俳句を介した空間生物学と臨床組織学の統合
Linking spatial biology and clinical histology via Haiku
April 30, 2026
著者: Yan Cui, Jacob S. Leiby, Wenhui Lei, Dokyoon Kim, Yanxiang Deng, Aaron T. Mayer, Zhenqin Wu, Alexandro E. Trevino, Zhi Huang
cs.AI
要旨
分子データ、形態学的データ、臨床データの統合は、基礎およびトランスレーショナルバイオメディカル研究において不可欠であるが、これらのモダリティを統合的にモデル化する体系的フレームワークは依然として限られている。本論文では、多重蛍光免疫染色(mIF)データを用いて学習した三モーダル対照学習モデル「Haiku」を提案する。Haikuは、11種類の臓器にまたがる1,606症例の3,218組織切片から得られた2,670万の空間プロテオミクスパッチ、対応するヘマトキシリン・エオシン(H&E)染色組織像、および共有埋め込み空間に整列された臨床メタデータで構成される。Haikuは三方向のクロスモーダル検索を可能とし、下流の分類および臨床予測タスクにおいて単一モーダルベースラインを上回り、臨床メタデータのみのテキスト記述を条件とした融合検索によるゼロショットバイオマーカー推論をサポートする。様々なタスクにおいて、Haikuは他の手法を凌駕し、クロスモーダル検索(Recall@50が0.611、ベースラインはほぼゼロ)、生存予測(C-index 0.737、相対改善率+7.91%)、ゼロショットバイオマーカー推論(52種類のバイオマーカーにおける平均ピアソン相関係数0.718)を達成した。さらに、組織形態を固定したまま臨床メタデータのみを変更することで、乳癌の病期進行や肺癌の生存転帰に関連するニッチ特異的な分子変化を浮き彫りにする反事実的予測フレームワークを導入する。肺腺癌のケーススタディでは、CD8とグランザイムBの増加、PD-L1の減少、Ki67の低下によって特徴づけられるニッチ特異的な変化を反事実的分析が検出し、良好な転帰で報告されるパターンと広く一致した。これらの反事実的結果は、機構的な主張ではなく、探索的で仮説生成的なシグナルとして提示する。これらの機能は、Haikuによる三モーダルアラインメントが空間生物学の統合解析を可能にし、分子計測と臨床コンテキストを結びつけて生物学的探求を推進することを実証している。
English
Integrating molecular, morphological, and clinical data is essential for basic and translational biomedical research, yet systematic frameworks for jointly modeling these modalities remain limited. Here we present Haiku, a tri-modal contrastive learning model trained on multiplexed immunofluorescence (mIF). It comprises 26.7 million spatial proteomics patches from 3,218 tissue sections across 1,606 patients spanning 11 organ types, with matched hematoxylin and eosin (H&E) histology and clinical metadata aligned in a shared embedding space. Haiku enables three-way cross-modal retrieval, improves downstream classification and clinical prediction tasks over unimodal baselines, and supports zero-shot biomarker inference through fusion retrieval conditioned on clinical metadata-only text descriptions. Across tasks, Haiku outperforms competing approaches, achieving cross-modal retrieval (Recall@50 up to 0.611 versus near-zero baseline), survival prediction (C-index 0.737, +7.91% relative improvement), and zero-shot biomarker inference (mean Pearson correlation 0.718 across 52 biomarkers).
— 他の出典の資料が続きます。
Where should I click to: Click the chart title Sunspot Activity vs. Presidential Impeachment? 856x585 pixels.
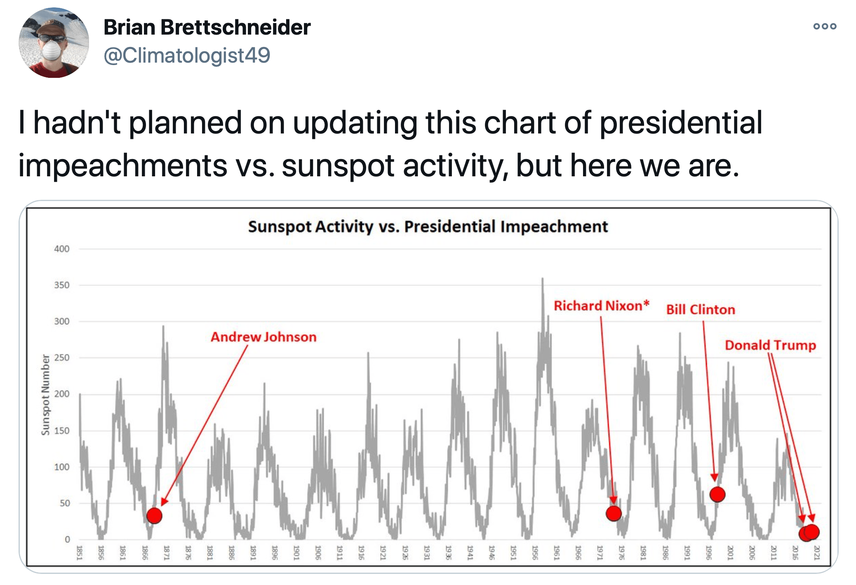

Furthermore, we introduce a counterfactual prediction framework in which modifying only clinical metadata while fixing tissue morphology surfaces niche-specific molecular shifts associated with breast cancer stage progression and lung cancer survival outcomes. In a lung adenocarcinoma case study, the counterfactual analysis recovers niche-specific shifts characterized by increased CD8 and granzyme B, reduced PD-L1, and decreased Ki67, broadly consistent with patterns reported for favorable outcomes. We present these counterfactual results as exploratory, hypothesis-generating signals rather than mechanistic claims. These capabilities demonstrate that tri-modal alignment via Haiku enables integrative analysis of spatial biology, bridging molecular measurements with clinical context for biological exploration.